* DIRECTIONS FOR THIS TASK: Reproduce the stretch of the material from the line that contains "You are a GUI" through the line that contains "Image resolution: width=1049", replacing "screenshot" with "screen capture" and changing nothing else. Omit the pictures from your reproduction.

* THE DATA:

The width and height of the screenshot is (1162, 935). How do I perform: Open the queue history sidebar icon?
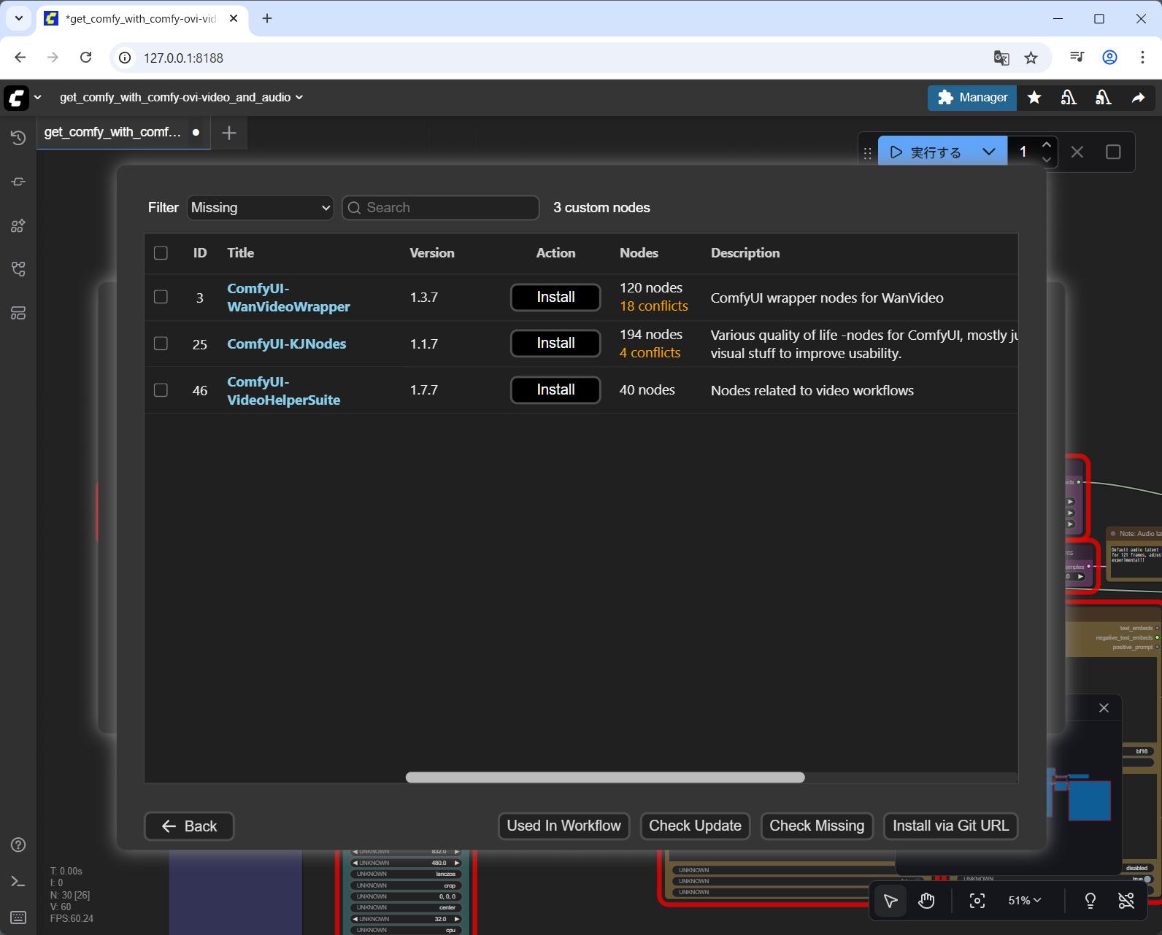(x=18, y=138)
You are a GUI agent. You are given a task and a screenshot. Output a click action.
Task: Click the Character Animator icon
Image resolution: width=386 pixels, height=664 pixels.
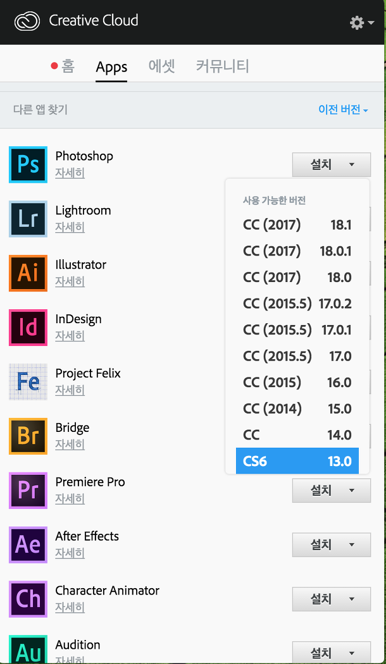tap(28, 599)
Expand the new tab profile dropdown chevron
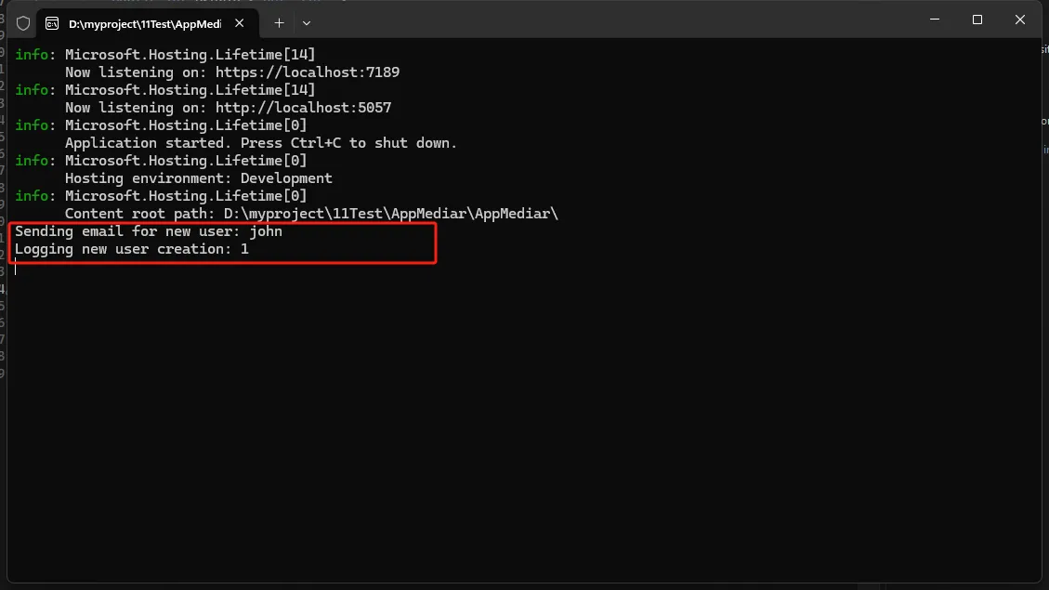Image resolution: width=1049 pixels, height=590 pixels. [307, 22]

--

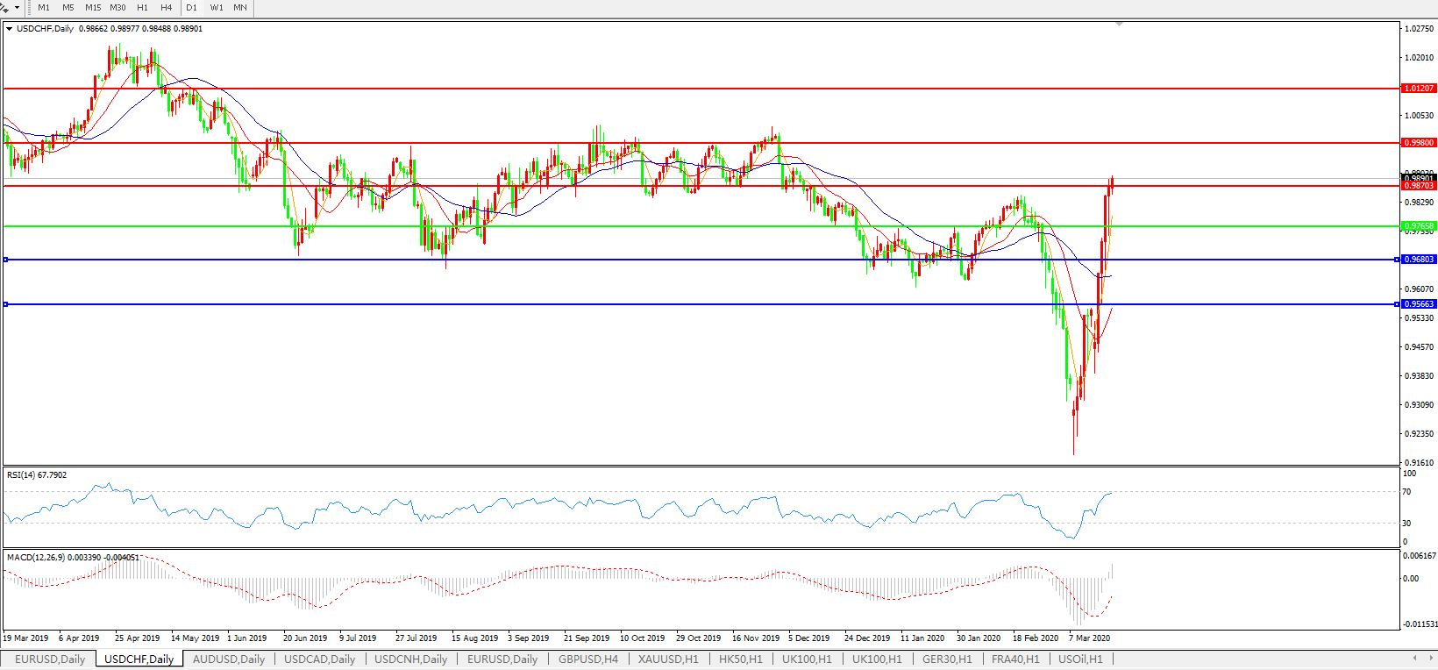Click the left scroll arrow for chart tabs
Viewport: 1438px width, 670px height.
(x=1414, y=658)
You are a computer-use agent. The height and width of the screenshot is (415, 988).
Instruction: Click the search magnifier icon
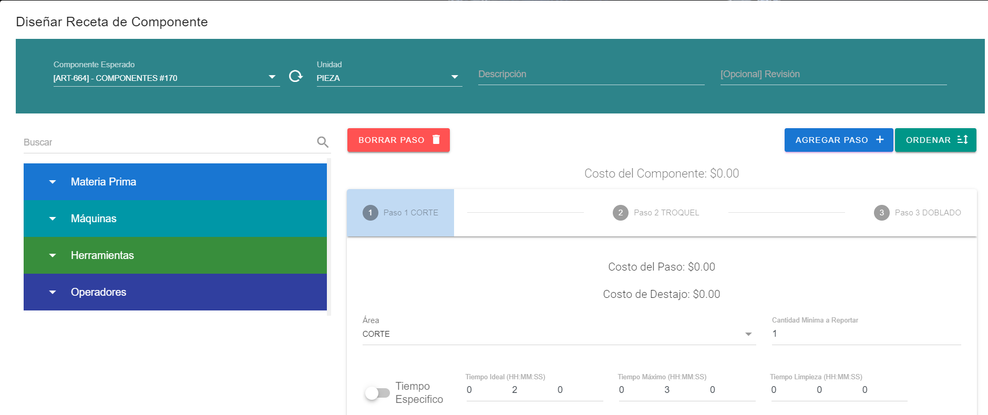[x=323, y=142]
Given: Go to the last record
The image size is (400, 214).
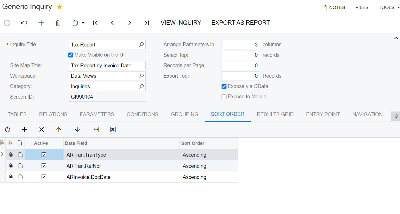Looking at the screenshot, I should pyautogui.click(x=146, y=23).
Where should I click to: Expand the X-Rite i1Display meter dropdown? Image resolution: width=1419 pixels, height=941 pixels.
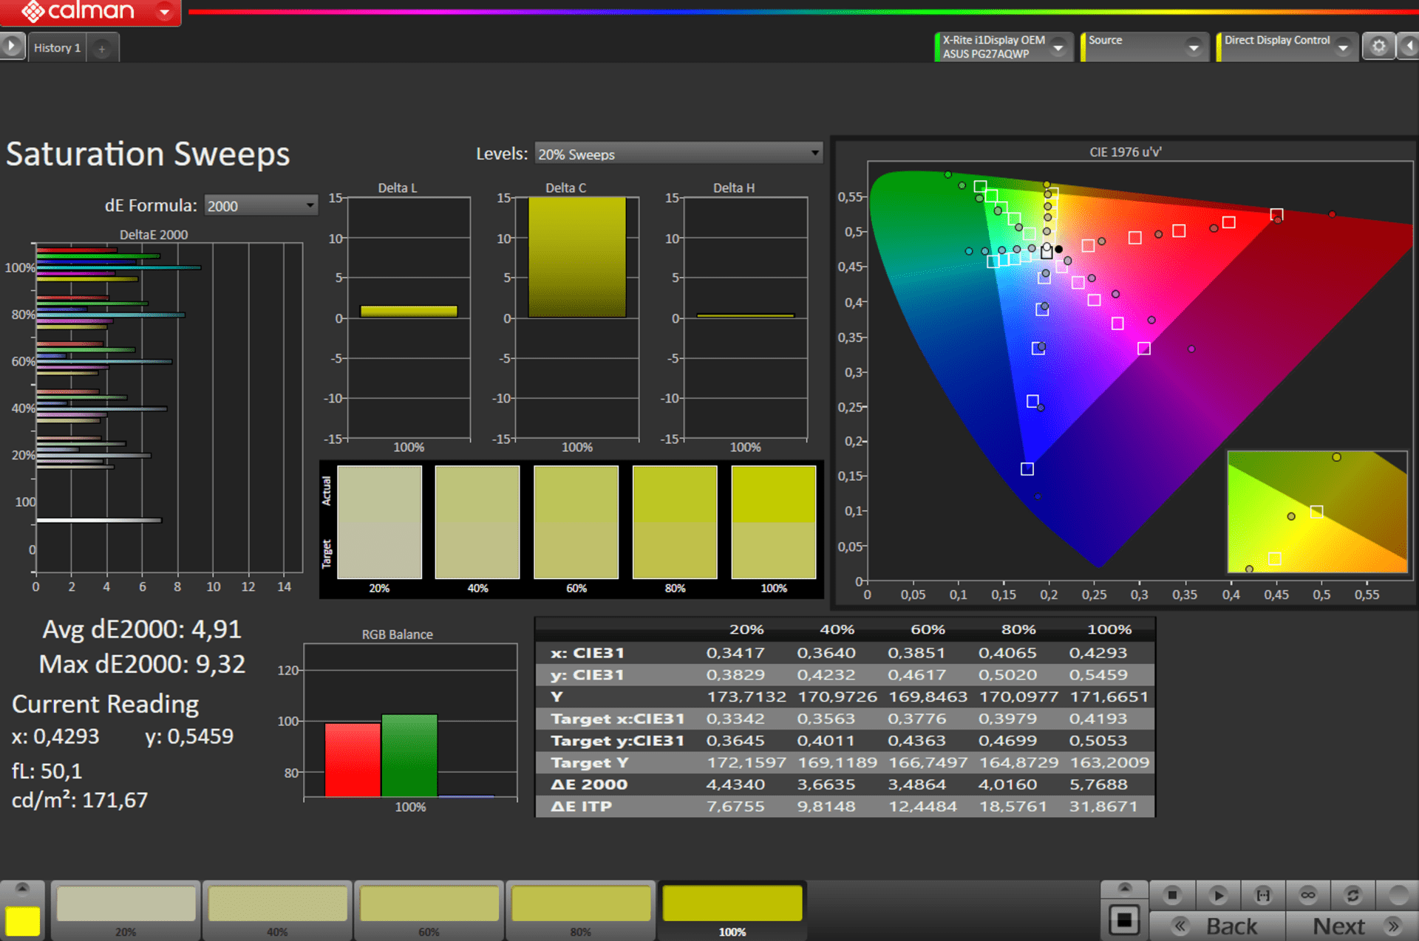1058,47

* THE RESULT:
You are a GUI agent. You are given a task and a screen capture. Output a click action.
Task: Click the Character Animator icon
Image resolution: width=386 pixels, height=664 pixels.
tap(28, 599)
Expand the new tab profile dropdown chevron
Image resolution: width=1049 pixels, height=590 pixels. [307, 22]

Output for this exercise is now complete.